I just modified index.php to cache results for 5 minutes, just to make results faster. (This works on my system because I don't typically update entries faster than once a week, and one every 5 minutes is good enough for the seldom-changing content.)
This cheap change requires four steps:
1. Create a cache directory under your blog. I used mkdir 'blog/fastcache/'
2. Add in code that checks the cache for already generated content. If it is less than 5 minutes, then return the content. Otherwise, generate the output into a buffer. Put this at the start of index.php:
Code: Select all
global $NAKCache;
$NAKCache=false;
if ($_SERVER['REQUEST_METHOD']=='GET')
{
if ($_SERVER['REQUEST_URI']=="/blog/index.php?/feeds/index.rss2") { $NAKCache="fastcache/feeds_index.rss2"; }
elseif ($_SERVER['REQUEST_URI']=="/blog/index.php") { $NAKCache="fastcache/index.php"; }
elseif ($_SERVER['REQUEST_URI']=="/blog/") { $NAKCache="fastcache/index.php"; }
}
if ($NAKCache) // If using hacked cache
{
if (is_file($NAKCache) && (time()-filemtime($NAKCache) < 5*60))
{
readfile($NAKCache);
return;
}
ob_start();
}
3. At the end of index.php, add the closing/write-cache code:
Code: Select all
NAKexit:
if ($NAKCache) // Save to hacked cache
{
$Out=ob_get_clean();
if (substr_count($Out,"\n") > 20) { file_put_contents($NAKCache,$Out,LOCK_EX); }
elseif (is_file($NAKCache)) { $Out = file_get_contents($NAKCache); }
echo $Out;
}
Also, if the output is shorter than 20 lines, then I assume there was a bug somewhere. This won't cache bugs.

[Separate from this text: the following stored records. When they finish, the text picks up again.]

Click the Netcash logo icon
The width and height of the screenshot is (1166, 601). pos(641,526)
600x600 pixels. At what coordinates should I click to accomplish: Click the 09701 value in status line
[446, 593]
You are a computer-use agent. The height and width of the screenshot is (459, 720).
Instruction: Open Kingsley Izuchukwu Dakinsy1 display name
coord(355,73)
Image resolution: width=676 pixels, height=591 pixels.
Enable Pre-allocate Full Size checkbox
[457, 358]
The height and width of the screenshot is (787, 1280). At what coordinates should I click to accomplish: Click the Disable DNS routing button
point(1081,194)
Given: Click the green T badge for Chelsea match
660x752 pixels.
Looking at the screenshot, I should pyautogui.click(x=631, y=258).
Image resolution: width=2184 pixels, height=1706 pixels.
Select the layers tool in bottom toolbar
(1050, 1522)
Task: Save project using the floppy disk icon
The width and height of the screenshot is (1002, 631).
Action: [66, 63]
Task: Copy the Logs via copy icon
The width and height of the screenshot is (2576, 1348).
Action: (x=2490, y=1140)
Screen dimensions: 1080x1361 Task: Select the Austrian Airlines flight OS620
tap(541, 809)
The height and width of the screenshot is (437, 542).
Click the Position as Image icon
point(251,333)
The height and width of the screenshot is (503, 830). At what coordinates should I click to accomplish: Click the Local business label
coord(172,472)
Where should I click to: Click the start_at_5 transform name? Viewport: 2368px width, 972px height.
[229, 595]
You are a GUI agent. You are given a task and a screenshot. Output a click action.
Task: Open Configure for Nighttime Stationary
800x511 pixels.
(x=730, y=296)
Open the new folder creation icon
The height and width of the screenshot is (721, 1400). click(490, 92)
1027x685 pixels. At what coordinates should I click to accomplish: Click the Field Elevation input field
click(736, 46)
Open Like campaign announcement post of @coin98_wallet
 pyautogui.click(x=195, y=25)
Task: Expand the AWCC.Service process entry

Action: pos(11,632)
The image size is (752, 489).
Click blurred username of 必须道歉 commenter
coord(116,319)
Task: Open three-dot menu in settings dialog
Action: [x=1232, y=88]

4. index.php has a couple of 'exit;' calls. That's bad because RSS code won't reach my cache write code. Change every 'exit;' to 'goto NAKexit;'.
That's it. This little code change dramatically sped up the server since it isn't doing a database query each time. And it will auto-refresh within 5 minutes.